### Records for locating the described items

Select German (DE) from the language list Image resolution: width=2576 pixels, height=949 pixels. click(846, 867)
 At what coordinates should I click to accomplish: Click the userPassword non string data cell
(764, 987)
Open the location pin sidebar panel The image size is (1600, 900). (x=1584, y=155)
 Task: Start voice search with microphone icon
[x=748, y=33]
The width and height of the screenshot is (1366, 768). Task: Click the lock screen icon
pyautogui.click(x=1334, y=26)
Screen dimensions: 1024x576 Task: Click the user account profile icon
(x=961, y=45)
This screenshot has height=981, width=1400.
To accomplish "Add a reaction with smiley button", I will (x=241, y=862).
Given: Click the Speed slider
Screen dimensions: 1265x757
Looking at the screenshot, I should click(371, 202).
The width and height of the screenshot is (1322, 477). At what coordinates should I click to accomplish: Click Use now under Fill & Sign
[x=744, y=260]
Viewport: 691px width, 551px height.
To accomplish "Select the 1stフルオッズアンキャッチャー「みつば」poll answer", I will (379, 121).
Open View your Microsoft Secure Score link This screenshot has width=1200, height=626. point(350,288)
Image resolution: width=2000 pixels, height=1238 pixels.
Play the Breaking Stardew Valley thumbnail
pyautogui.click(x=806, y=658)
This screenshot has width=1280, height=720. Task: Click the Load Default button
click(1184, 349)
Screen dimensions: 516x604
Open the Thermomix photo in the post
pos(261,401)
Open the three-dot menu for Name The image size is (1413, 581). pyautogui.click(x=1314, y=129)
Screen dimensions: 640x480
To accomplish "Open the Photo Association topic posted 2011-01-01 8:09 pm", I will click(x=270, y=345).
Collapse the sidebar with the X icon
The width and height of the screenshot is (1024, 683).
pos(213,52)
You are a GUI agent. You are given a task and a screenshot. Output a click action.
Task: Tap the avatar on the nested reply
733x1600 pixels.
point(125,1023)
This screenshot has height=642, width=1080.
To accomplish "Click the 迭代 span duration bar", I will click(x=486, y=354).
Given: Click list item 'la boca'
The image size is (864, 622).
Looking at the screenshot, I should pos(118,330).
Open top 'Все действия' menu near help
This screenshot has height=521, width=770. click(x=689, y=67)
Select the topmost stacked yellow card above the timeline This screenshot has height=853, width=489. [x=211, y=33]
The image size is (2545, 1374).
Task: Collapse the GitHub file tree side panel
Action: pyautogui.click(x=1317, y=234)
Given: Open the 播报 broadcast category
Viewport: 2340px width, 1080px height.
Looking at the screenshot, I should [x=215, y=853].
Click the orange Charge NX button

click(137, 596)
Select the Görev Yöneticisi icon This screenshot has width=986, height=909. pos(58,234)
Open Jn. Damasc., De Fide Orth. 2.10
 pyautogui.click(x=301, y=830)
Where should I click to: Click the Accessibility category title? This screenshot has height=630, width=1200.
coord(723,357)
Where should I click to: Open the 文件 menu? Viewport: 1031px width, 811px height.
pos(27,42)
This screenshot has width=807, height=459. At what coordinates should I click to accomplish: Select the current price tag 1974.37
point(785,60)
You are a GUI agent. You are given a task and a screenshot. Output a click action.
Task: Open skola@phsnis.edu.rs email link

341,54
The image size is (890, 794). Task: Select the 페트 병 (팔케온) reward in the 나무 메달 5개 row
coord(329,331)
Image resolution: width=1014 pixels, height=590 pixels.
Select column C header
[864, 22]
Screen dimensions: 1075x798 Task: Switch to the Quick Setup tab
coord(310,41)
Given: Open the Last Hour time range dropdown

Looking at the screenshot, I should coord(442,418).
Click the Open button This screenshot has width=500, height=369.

### Required work
Copy the data word for word, from its first line through the line containing "Open View your", including that line.

### Completed task
Select German (DE) from the language list Image resolution: width=2576 pixels, height=949 pixels. click(846, 867)
 At what coordinates should I click to accomplish: Click the userPassword non string data cell
(764, 987)
Open the location pin sidebar panel The image size is (1600, 900). (x=1584, y=155)
 Task: Start voice search with microphone icon
[x=748, y=33]
The width and height of the screenshot is (1366, 768). Task: Click the lock screen icon
pyautogui.click(x=1334, y=26)
Screen dimensions: 1024x576 Task: Click the user account profile icon
(x=961, y=45)
This screenshot has height=981, width=1400.
To accomplish "Add a reaction with smiley button", I will (x=241, y=862).
Given: Click the Speed slider
Screen dimensions: 1265x757
Looking at the screenshot, I should click(371, 202).
The width and height of the screenshot is (1322, 477). At what coordinates should I click to accomplish: Click Use now under Fill & Sign
[x=744, y=260]
Viewport: 691px width, 551px height.
To accomplish "Select the 1stフルオッズアンキャッチャー「みつば」poll answer", I will (379, 121).
Open View your Microsoft Secure Score link This screenshot has width=1200, height=626. point(350,288)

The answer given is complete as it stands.